In the continuous assay, there was no statistically significant difference in the incidence of cells with chromosomal aberrations between the negative control group (0.0%) and the groups treated with the β-fructofuranosidase concentrate (0.0% at concentrations of 375, 750, and 1500 μg TOS/mL) (Table 3). The incidences of polyploid cells were 0.0, 0.3, and 0.3% at β-fructofuranosidase concentrations of 375, 750, and 1500 μg TOS/mL, respectively, and were not significantly different from the incidence in the negative control group (0.0%). In the positive control group treated with MMC, the incidence of chromosomal aberrations was statistically significantly higher (39.7%) compared to the negative control group. The relative mitotic index at the highest evaluated dose of 1500 μg TOS/mL was 41.9%.

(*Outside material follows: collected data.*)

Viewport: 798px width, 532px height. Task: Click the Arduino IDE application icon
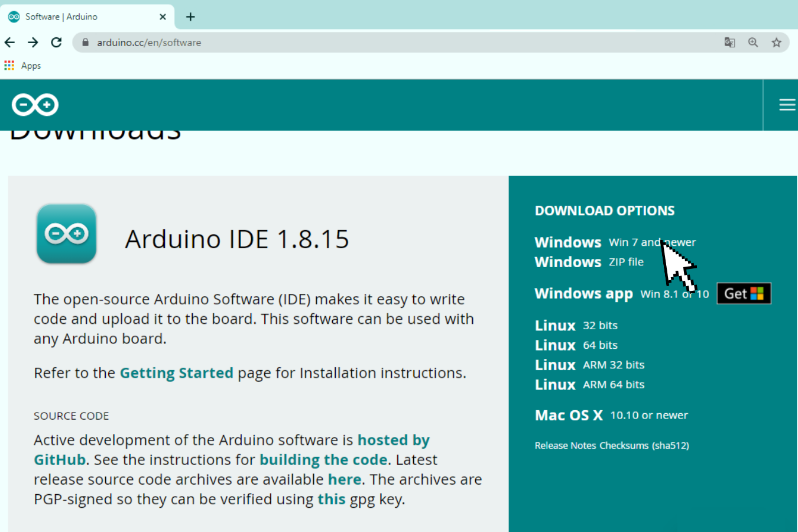click(x=66, y=233)
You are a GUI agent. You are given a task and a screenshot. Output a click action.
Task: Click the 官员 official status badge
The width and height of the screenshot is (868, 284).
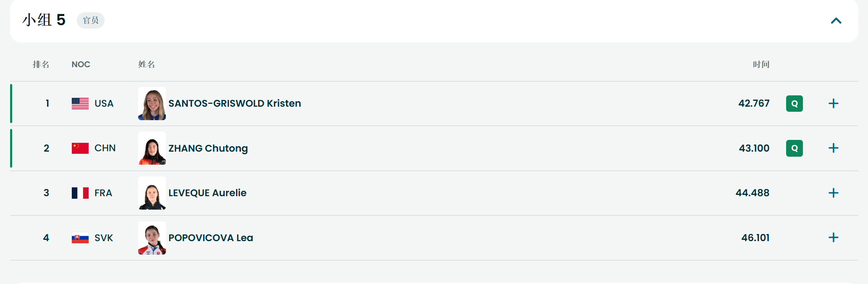(91, 20)
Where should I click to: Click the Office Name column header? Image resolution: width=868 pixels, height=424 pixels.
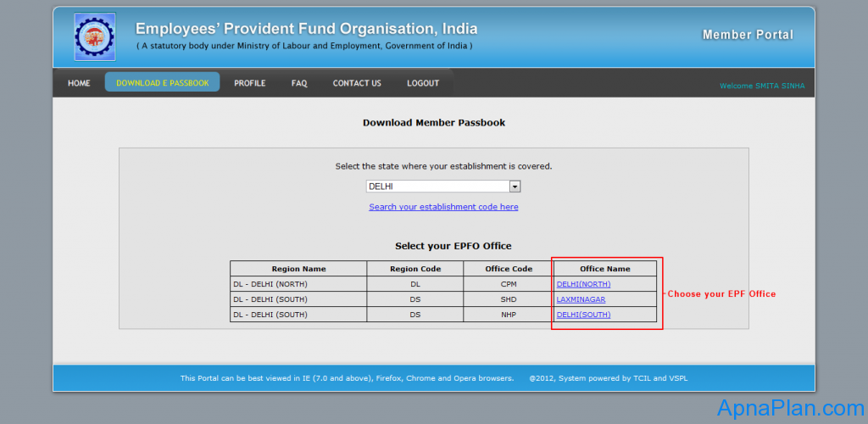pyautogui.click(x=604, y=269)
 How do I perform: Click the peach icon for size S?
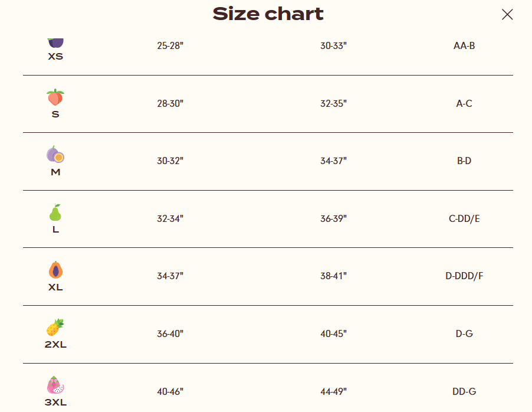[x=55, y=97]
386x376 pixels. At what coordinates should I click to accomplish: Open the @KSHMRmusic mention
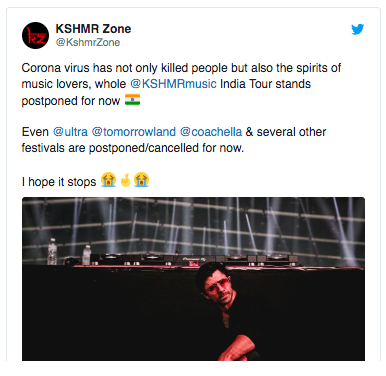pyautogui.click(x=173, y=84)
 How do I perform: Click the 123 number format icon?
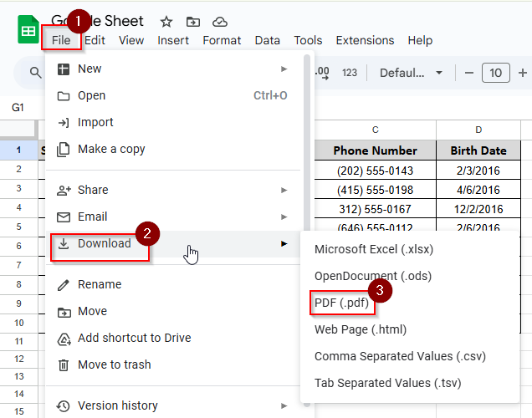(x=350, y=73)
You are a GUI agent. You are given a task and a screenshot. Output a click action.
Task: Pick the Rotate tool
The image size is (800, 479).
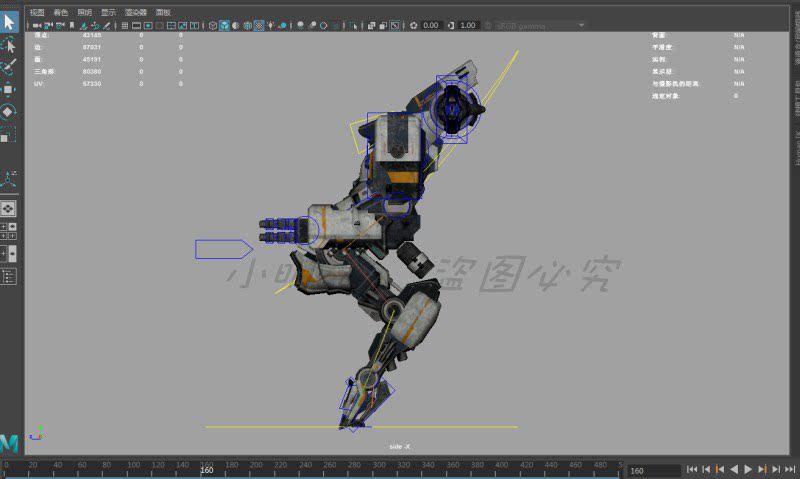point(9,112)
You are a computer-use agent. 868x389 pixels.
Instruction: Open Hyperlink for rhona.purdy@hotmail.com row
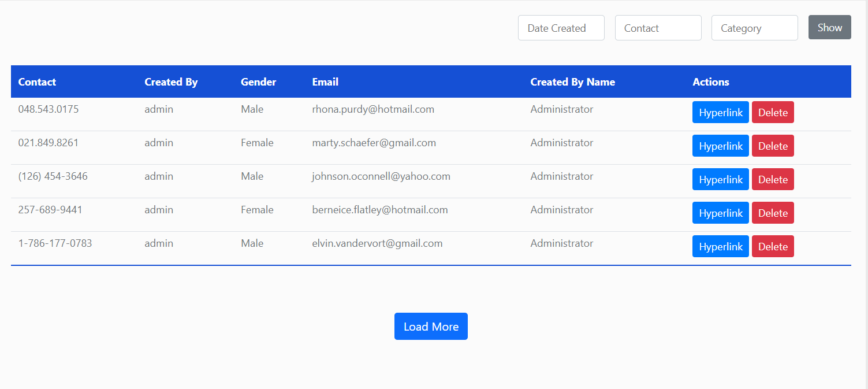(x=720, y=112)
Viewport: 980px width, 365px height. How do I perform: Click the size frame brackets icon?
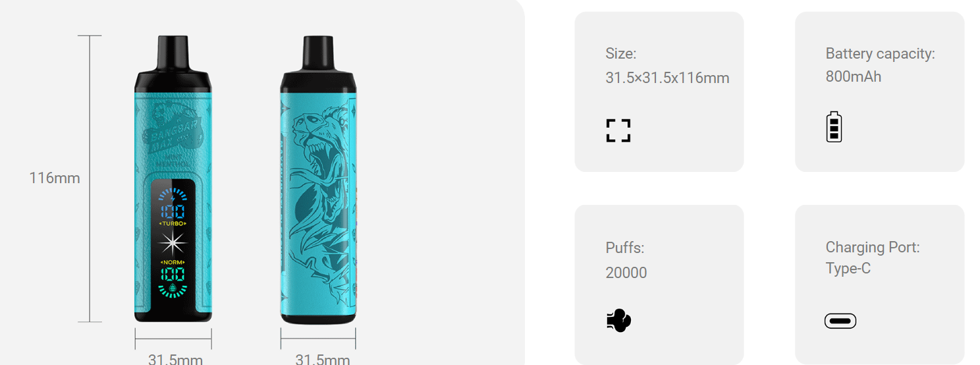coord(618,130)
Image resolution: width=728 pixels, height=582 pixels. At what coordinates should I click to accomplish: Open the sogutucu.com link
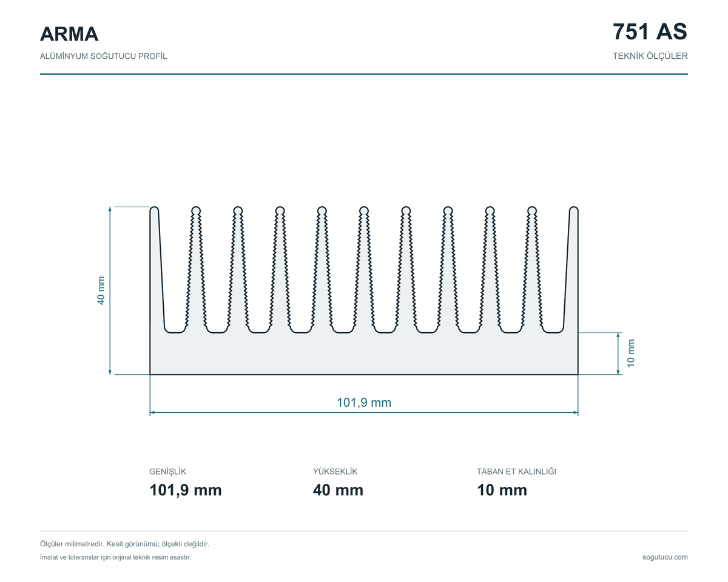point(665,557)
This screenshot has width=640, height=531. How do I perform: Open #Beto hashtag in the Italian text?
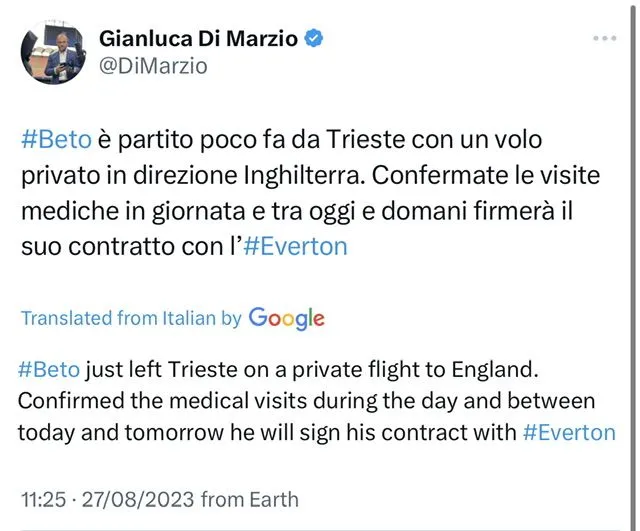coord(50,140)
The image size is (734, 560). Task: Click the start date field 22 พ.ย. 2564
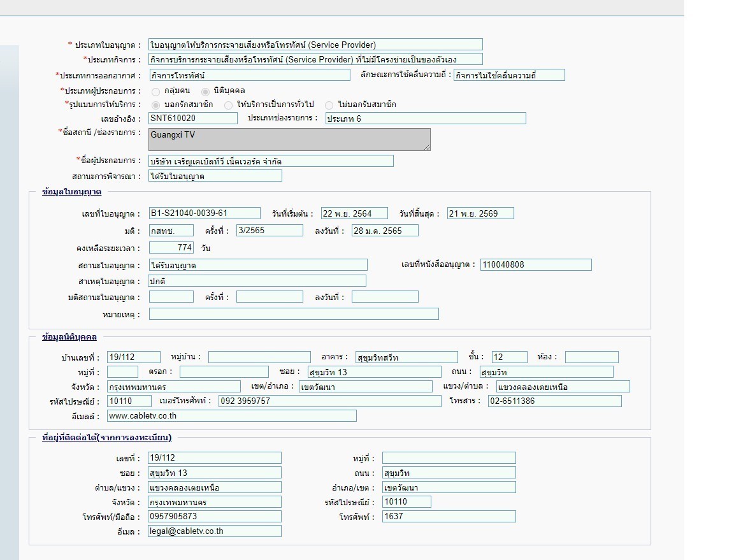(x=355, y=213)
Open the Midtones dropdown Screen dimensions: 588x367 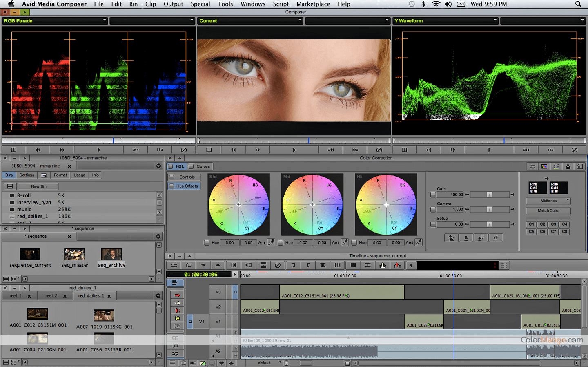click(x=548, y=201)
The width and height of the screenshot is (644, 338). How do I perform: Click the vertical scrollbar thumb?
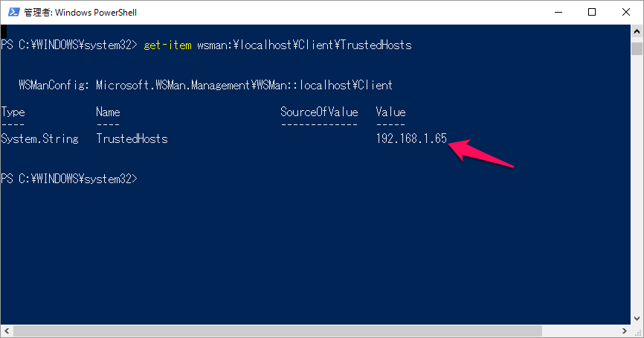click(637, 48)
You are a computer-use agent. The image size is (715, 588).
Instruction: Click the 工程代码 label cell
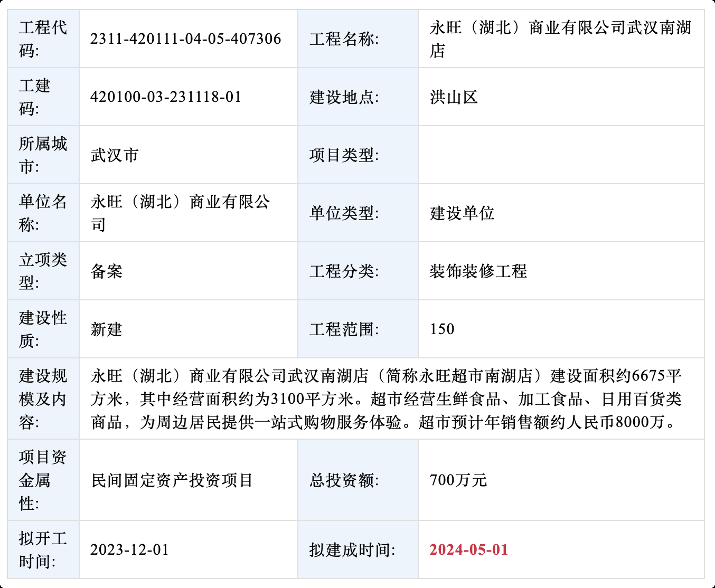tap(43, 39)

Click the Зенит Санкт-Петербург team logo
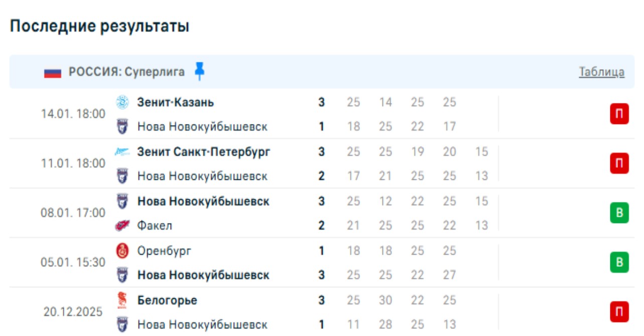coord(122,152)
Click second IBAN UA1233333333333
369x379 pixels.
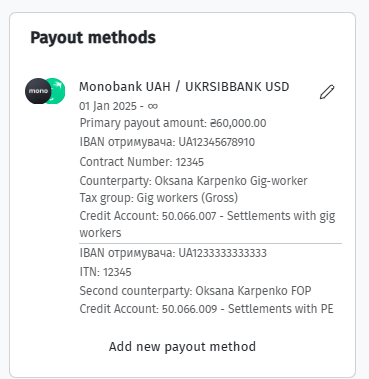[223, 253]
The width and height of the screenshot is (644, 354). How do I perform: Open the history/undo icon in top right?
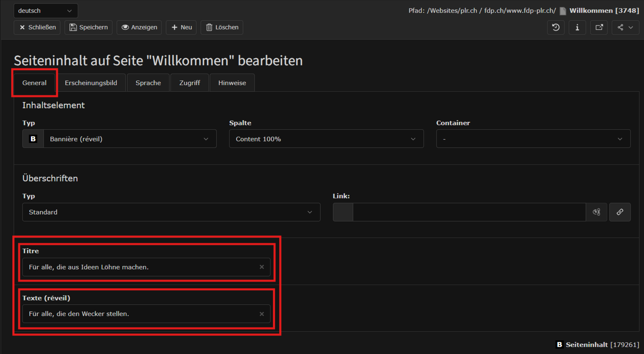(x=556, y=27)
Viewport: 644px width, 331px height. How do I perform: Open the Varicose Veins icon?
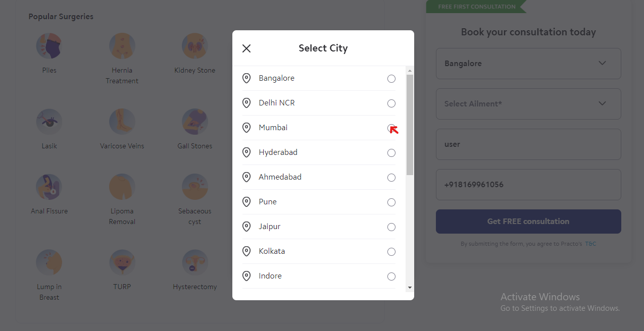point(122,122)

90-day repeated-dose toxicity study

Clinical observations, body weights, food consumption, and ophthalmology

All animals except one male in the mid-dose group survived the 90-day study period until scheduled termination. This male rat was found dead on Day 33 and exhibited no changes in general condition upon necropsy. Throughout the dose administration period, toxicological effects related to the test article treatment were not observed in any of the groups upon clinical observation. One female in the control group displayed abnormal gait on Day 89 after dosing and swelling of the hindlimb on Day 90 before dosing. No treatment-related findings were observed for food consumption, ophthalmology, detailed observations, frequencies of defecation and urination, grip strength, or locomotor activity in any of the dose groups throughout the 90-day period.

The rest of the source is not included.